- **How to complete this task**:
Give again, exactly and without pictures, the lines running from the line with "Image resolution: width=957" to the end of the records below.
|---|
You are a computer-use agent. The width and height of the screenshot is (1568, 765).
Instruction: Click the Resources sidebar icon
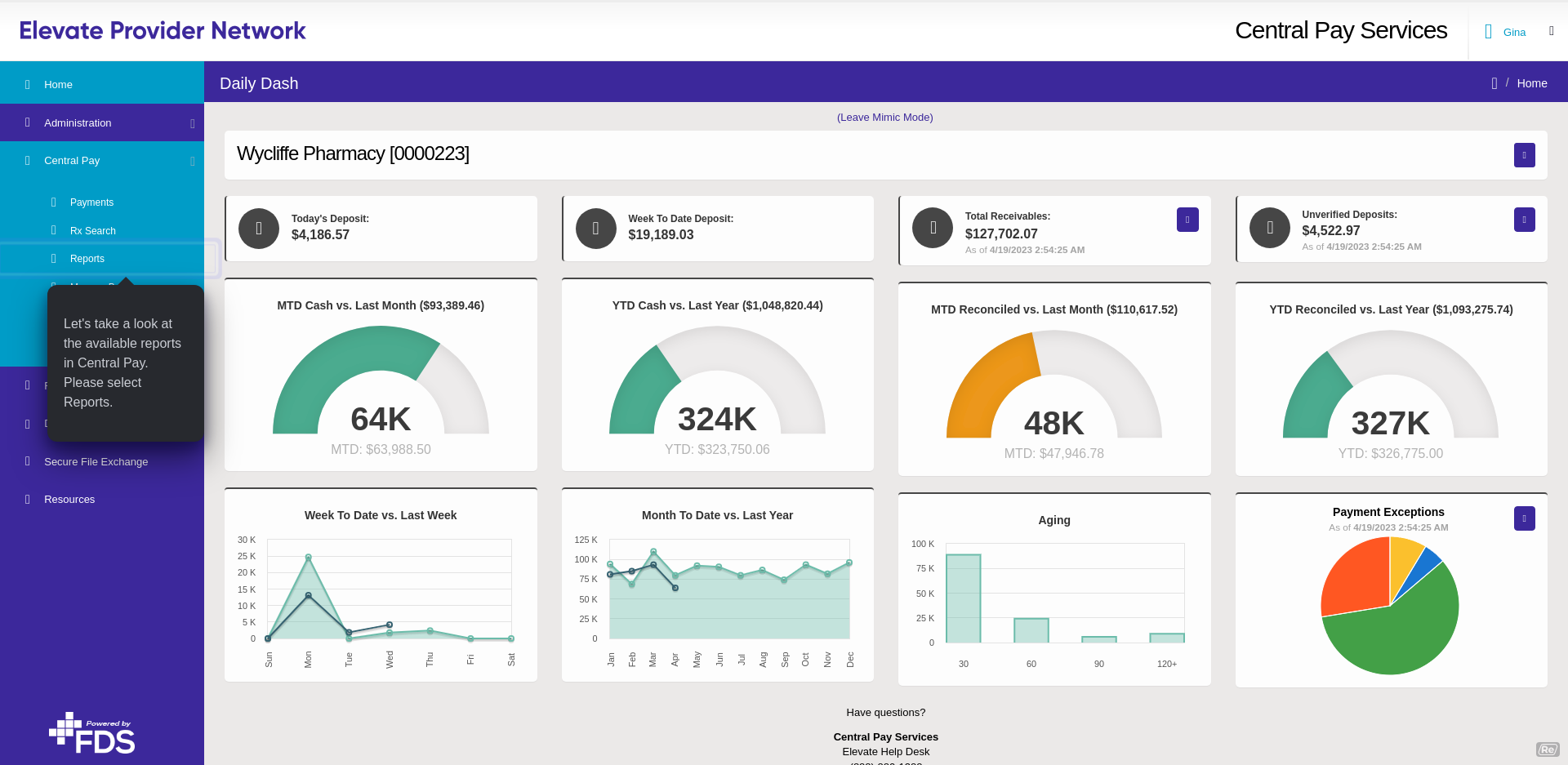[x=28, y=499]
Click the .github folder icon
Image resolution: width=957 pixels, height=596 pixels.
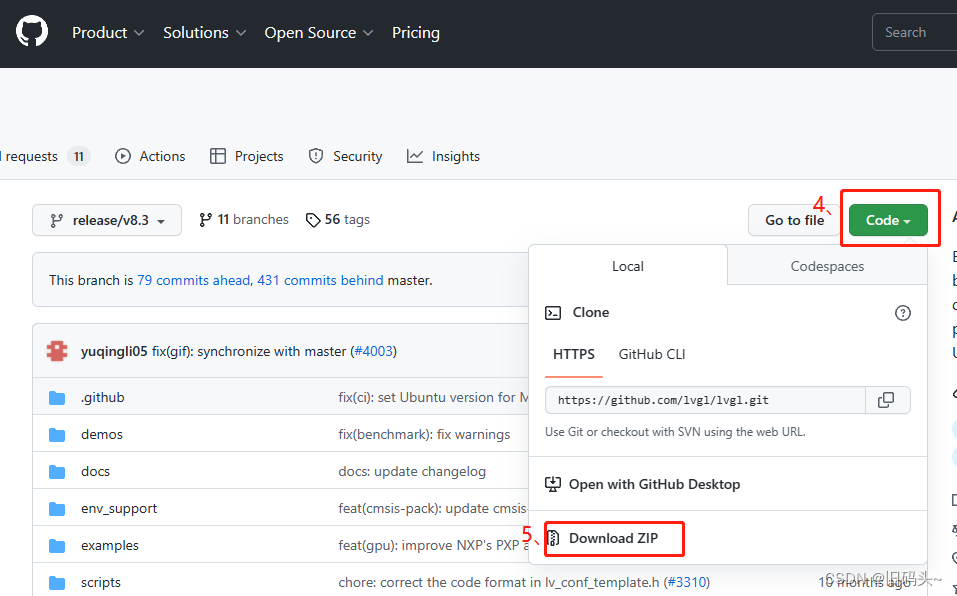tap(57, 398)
|---|
- **Expected answer**:
Image resolution: width=957 pixels, height=596 pixels.
tap(57, 398)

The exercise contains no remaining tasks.